Below are some records. Print exactly the lines between the one holding "Garden of Rijksmuseum (1015, 969)" and the one holding "my website (950, 355)", inclusive, and nothing else.

** Opening RECORD SET block **

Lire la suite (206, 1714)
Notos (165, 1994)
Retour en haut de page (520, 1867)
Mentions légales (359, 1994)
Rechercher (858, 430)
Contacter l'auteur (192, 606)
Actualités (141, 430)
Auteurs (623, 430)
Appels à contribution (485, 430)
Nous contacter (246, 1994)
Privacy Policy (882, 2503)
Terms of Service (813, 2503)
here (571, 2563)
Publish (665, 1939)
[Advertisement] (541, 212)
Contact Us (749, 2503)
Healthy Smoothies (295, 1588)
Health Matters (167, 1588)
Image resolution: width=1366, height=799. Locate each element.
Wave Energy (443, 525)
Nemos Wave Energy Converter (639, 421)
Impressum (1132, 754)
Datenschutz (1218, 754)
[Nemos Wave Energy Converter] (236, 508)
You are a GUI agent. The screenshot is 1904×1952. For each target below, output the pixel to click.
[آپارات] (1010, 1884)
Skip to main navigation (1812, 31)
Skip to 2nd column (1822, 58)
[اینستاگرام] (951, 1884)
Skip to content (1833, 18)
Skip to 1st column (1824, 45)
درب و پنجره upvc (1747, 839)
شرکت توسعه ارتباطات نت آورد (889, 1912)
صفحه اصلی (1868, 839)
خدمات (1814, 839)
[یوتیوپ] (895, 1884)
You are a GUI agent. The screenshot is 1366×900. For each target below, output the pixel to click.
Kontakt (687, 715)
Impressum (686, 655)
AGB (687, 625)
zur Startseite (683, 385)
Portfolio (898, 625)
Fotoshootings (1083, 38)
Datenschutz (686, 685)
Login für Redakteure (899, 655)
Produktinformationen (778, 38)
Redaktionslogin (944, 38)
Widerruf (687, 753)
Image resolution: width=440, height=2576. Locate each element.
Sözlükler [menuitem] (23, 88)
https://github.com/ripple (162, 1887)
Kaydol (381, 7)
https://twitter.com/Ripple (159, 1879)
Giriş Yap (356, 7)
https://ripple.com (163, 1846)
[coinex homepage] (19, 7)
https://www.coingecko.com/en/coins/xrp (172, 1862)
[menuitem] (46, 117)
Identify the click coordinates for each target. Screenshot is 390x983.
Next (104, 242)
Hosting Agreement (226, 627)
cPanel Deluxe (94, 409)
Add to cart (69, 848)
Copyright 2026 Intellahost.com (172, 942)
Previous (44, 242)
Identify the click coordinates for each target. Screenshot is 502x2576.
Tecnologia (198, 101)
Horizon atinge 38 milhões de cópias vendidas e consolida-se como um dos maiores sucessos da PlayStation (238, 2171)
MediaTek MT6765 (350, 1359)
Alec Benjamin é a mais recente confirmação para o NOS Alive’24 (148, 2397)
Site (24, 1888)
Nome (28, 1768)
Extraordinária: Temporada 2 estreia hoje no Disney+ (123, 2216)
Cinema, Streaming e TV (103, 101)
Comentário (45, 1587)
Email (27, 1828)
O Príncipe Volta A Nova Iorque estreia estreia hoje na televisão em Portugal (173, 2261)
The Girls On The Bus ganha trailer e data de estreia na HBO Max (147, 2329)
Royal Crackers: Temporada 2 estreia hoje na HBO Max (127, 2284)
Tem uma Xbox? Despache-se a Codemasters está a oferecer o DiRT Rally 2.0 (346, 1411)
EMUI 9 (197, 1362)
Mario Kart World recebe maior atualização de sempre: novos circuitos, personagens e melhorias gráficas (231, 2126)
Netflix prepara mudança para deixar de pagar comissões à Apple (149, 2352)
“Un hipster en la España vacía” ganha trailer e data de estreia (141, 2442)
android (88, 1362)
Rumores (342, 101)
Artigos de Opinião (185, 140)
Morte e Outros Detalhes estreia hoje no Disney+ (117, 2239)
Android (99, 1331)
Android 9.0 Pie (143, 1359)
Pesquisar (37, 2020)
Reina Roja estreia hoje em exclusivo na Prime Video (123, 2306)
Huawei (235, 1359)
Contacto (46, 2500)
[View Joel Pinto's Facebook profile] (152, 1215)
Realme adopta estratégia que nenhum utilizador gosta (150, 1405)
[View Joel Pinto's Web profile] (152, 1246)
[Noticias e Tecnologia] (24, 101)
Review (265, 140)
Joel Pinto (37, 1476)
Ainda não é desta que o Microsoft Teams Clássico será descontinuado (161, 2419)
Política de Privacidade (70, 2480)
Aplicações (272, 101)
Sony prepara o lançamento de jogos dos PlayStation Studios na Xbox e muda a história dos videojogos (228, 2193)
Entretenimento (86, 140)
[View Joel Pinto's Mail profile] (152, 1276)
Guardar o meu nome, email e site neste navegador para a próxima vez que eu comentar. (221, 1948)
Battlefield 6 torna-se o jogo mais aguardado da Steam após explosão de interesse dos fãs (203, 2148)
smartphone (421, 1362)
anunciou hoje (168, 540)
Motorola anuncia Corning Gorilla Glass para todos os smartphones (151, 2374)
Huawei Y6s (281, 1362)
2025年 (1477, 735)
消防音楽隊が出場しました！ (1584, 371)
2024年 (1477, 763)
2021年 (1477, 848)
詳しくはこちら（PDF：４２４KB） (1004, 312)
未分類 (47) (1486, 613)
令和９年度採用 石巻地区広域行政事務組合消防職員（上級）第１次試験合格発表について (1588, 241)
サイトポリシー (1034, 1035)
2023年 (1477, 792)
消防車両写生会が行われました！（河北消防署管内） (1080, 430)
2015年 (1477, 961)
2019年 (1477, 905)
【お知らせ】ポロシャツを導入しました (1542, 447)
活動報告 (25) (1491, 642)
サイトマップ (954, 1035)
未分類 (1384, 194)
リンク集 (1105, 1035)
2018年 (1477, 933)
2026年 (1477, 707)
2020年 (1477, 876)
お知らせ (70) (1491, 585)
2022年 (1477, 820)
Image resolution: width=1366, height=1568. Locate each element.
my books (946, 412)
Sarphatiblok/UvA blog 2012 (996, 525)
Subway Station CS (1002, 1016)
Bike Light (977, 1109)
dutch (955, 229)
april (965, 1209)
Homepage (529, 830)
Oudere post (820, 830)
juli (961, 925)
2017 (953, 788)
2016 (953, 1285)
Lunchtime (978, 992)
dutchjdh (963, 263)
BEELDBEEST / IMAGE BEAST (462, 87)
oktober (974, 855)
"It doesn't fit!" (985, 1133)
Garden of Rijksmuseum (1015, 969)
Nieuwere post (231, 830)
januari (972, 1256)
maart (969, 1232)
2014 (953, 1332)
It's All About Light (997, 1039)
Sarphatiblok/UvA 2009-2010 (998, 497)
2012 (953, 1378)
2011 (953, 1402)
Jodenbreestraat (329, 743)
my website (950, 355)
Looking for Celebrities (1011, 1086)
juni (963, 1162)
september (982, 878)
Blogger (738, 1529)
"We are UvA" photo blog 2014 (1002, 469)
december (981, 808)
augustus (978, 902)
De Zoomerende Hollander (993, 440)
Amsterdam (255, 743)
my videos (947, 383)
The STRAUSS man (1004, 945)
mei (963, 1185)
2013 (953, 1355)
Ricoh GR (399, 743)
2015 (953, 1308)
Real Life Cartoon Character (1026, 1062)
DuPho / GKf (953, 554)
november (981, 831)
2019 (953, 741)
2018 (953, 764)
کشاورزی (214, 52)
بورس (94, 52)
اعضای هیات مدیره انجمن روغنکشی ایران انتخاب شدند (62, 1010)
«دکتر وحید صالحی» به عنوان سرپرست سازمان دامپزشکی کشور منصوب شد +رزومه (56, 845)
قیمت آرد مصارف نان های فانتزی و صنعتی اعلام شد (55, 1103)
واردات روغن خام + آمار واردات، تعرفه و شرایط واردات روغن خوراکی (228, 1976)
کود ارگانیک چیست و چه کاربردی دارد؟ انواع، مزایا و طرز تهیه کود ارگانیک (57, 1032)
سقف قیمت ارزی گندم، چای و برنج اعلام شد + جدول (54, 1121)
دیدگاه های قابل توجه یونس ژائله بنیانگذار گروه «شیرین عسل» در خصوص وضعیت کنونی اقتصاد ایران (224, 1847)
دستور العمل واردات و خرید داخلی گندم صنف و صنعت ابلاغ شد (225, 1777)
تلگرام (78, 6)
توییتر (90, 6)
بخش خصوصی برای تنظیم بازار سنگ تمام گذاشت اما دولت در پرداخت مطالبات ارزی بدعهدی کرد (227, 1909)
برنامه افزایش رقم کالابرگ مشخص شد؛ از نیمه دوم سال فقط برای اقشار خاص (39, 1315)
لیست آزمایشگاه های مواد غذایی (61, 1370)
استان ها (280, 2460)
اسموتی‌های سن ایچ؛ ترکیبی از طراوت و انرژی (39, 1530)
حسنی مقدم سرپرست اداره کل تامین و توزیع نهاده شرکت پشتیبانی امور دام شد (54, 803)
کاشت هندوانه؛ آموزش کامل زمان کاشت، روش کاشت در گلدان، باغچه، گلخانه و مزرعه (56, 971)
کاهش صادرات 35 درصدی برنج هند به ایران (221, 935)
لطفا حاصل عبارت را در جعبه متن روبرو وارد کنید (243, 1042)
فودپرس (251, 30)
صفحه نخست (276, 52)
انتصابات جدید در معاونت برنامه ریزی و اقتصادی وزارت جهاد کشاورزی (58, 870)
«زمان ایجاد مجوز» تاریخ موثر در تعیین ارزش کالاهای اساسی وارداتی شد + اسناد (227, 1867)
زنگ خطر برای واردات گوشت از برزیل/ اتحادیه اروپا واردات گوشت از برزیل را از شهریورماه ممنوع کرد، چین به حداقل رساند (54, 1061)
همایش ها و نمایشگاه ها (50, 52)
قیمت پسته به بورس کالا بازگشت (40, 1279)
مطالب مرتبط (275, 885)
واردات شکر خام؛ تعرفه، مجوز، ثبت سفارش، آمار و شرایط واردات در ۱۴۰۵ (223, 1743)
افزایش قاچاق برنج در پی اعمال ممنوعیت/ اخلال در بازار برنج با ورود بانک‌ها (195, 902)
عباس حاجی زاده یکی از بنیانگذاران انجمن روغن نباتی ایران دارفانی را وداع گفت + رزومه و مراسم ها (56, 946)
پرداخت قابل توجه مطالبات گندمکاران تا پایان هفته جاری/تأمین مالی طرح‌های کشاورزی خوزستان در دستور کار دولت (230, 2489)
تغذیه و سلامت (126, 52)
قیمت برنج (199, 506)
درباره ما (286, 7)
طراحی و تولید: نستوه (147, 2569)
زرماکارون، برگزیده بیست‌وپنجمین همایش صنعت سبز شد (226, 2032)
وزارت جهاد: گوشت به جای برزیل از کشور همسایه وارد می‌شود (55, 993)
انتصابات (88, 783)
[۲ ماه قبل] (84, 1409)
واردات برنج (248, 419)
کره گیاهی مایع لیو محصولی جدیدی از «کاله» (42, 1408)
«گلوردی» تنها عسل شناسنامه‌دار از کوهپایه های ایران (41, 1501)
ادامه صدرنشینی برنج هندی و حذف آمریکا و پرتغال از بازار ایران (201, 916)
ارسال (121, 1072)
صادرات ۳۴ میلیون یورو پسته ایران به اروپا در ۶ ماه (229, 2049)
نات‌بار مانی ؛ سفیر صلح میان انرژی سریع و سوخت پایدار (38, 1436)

** Closing RECORD SET block **

*TASK SOLUTION:*
Garden of Rijksmuseum (1015, 969)
Nieuwere post (231, 830)
januari (972, 1256)
maart (969, 1232)
2014 (953, 1332)
It's All About Light (997, 1039)
Sarphatiblok/UvA 2009-2010 (998, 497)
2012 (953, 1378)
2011 (953, 1402)
Jodenbreestraat (329, 743)
my website (950, 355)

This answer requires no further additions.